* **Text passage**:
-- Opening Marker --

Coronavirus and our shared vulnerability

What you need to know:

  • Rude reminder. This pandemic has provided a rude reminder of a most important and levelling fact but one we are quick to forget: we are all human beings. We all are shocked by unusual crises and are shaken by uncertain times.

In an instant, the world appears to be on its knees. Everything is uncertain and unsettling. A virus outbreak that started in the Far East is now literally in every corner of the world. It is a global pandemic.

It is not so much that coronavirus is deadlier, it is that it has struck fear of unimaginable proportions. We have had quite a few other health conditions and man-made actions that claim far more lives.

But the fact that the virus can travel so rapidly, from one end of the world to another, spread so quickly from Europe to America, engulf literally the whole world in just a few months and infect so many in hours, has occasioned fear and trepidation. The anxiety and panic unleashed by the coronavirus is simply unprecedented.

In the United States, nearly all public schools have swiftly closed. They are unlikely to open anytime soon. Most universities have had to shut down normal operations and shifted classes online, which comes with its own enormous constraints.

The stock market, a key indicator of the health of the American economy, has been plummeting as money speculators are unsure of what lies ahead. All these happening in a matter of days.

For the last few years, the US President has touted the American economy as being at its best strength ever in history. There are doubts as to whether this is, in fact, an accurate representation. Monthly job announcements were presented as testimony to a robust economy, powering forward and propelling prosperity.

The rallying stock market indices were another piece of evidence for a supposedly unstoppable and surging economy, overseen by a president who understands business and finance. Some sceptics remained unpersuaded, and for good reasons.

For one, majority Americans have continued to struggle to keep afloat, working two or three jobs at low wage rates, thus not able to comfortably meet their consumption needs let alone make cash savings. This means the slightest shock that leads to loss of a job instantly presents a crisis to one’s household and personal financial standing and wellbeing.

Now the coronavirus has put on the table a strenuous test for the robustness of the US economy. It is too early to tell. However, there are early signs of fragility and vulnerability.

This is not unique to the US. But it underscores a fundamental dynamic since America is considered the world’s most powerful State and nation, with the largest economy, most powerful military machinery, countless big-name research universities and arguably unrivalled concentration of scientific and technological expertise in a wide array of fields.

This pandemic has provided a rude reminder of a most important and levelling fact, but one we are quick to forget: We are all human beings. We are all shocked by unusual crises and are shaken by uncertain times. Even scientists and experts may not know what is ahead and what to do.

Often, epidemics that visit untold suffering and anguish tend to be associated with the poor countries of the world, primarily Africa.

The Western media reports with unmeasured prejudice and unfiltered stereotypes about the impoverished who are hopeless and helpless as Ebola or cholera hacks them to death.

No sensitivity to the humanity of those people, no respect for their sociocultural values and no attempt to accord them the agency they deserve other than highlighting the saviour role of some Western aid workers.

The resilience of the poor gets cavalierly washed along with the ravages of the diseases afflicting them and the material inadequacies they grapple with.
None of this sort of sloppy, insensitive and unbridled way of presenting Africa, in fact caricaturing, is ever the default lens and frame used when talking about the problems germane to western societies.

It certainly has not been applied to any European country facing up to a pandemic for which it was least prepared. I have not seen the African media systematically and deliberately pick on the manner of panic and indiscretion as seen, for example, in stocking and hoarding essential supplies, to pillory people in the West as exuding a particular deficiency borne of their American or European sociocultural milieu or indeed their race for that matter.

This current global health crisis, hopefully, offers the opportunity to the whole world for sober reflection and the appreciation of the limits we all face as human beings, to appreciate our shared humanity that transcends race, creed and colour. No nation, however powerful, has easily stopped or simply ignore the coronavirus.

Khisa is assistant professor at North Carolina State University (USA).

-- Closing Marker --

* **Exercise goal**:
In the coronavirus essay, where did the virus outbreak start?

* **Data shown**:
-- Opening Marker --

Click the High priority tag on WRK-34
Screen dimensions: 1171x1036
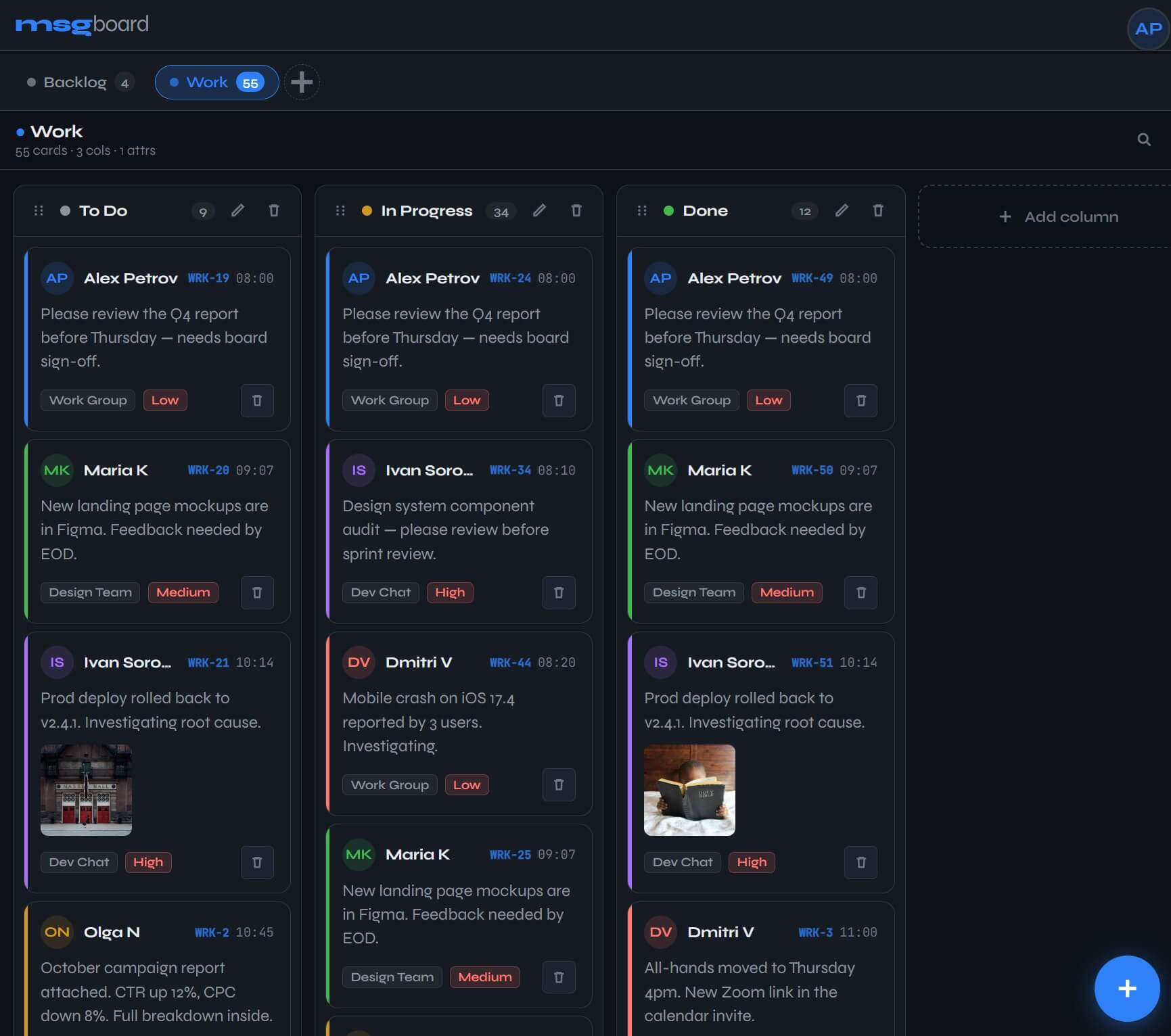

-- Closing Marker --

* **Result of the task**:
In the Far East.